▸ **AIM OF THE TASK**
Output each line of the records below as a numbered list, leaving out any blank lines.

▸ **A block of data**
++++++++++

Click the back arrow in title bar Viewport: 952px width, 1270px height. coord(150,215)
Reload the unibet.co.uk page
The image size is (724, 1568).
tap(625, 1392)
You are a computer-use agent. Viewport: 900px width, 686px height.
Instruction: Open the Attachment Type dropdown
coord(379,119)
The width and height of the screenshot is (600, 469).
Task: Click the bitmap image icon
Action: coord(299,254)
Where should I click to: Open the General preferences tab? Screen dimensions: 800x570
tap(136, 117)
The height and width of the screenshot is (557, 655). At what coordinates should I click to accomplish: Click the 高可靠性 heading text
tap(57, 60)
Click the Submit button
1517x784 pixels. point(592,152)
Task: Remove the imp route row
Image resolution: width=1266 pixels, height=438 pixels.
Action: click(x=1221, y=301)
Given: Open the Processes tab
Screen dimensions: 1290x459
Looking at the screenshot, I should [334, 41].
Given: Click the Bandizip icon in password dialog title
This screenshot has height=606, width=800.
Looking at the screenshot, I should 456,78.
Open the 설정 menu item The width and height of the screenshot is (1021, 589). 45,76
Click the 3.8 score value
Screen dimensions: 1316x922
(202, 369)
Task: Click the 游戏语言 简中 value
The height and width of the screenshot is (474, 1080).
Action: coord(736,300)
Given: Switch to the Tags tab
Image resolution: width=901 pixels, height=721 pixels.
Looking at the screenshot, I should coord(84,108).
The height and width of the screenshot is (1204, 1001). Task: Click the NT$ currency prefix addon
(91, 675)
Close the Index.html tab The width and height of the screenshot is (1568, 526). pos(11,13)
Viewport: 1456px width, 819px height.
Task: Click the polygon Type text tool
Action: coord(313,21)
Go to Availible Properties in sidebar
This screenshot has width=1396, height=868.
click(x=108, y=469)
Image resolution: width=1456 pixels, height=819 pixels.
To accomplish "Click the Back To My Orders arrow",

++++++++++

▸ **THE RESPONSE**
1. Click the back arrow in title bar Viewport: 952px width, 1270px height. coord(150,215)
2. Reload the unibet.co.uk page
3. The image size is (724, 1568).
4. tap(625, 1392)
5. You are a computer-use agent. Viewport: 900px width, 686px height.
6. Instruction: Open the Attachment Type dropdown
7. coord(379,119)
8. The width and height of the screenshot is (600, 469).
9. Task: Click the bitmap image icon
10. Action: coord(299,254)
11. Where should I click to: Open the General preferences tab? Screen dimensions: 800x570
12. tap(136, 117)
13. The height and width of the screenshot is (557, 655). At what coordinates should I click to accomplish: Click the 高可靠性 heading text
14. tap(57, 60)
15. Click the Submit button
16. 1517x784 pixels. point(592,152)
17. Task: Remove the imp route row
18. Image resolution: width=1266 pixels, height=438 pixels.
19. Action: click(x=1221, y=301)
20. Given: Open the Processes tab
21. Screen dimensions: 1290x459
22. Looking at the screenshot, I should [334, 41].
23. Given: Click the Bandizip icon in password dialog title
24. This screenshot has height=606, width=800.
25. Looking at the screenshot, I should 456,78.
26. Open the 설정 menu item The width and height of the screenshot is (1021, 589). 45,76
27. Click the 3.8 score value
28. Screen dimensions: 1316x922
29. (202, 369)
30. Task: Click the 游戏语言 简中 value
31. The height and width of the screenshot is (474, 1080).
32. Action: coord(736,300)
33. Given: Switch to the Tags tab
34. Image resolution: width=901 pixels, height=721 pixels.
35. Looking at the screenshot, I should coord(84,108).
36. The height and width of the screenshot is (1204, 1001). Task: Click the NT$ currency prefix addon
37. (91, 675)
38. Close the Index.html tab The width and height of the screenshot is (1568, 526). pos(11,13)
39. Viewport: 1456px width, 819px height.
40. Task: Click the polygon Type text tool
41. Action: coord(313,21)
42. Go to Availible Properties in sidebar
43. This screenshot has width=1396, height=868.
44. click(x=108, y=469)
45. Image resolution: width=1456 pixels, height=819 pixels.
46. To accomplish "Click the Back To My Orders arrow",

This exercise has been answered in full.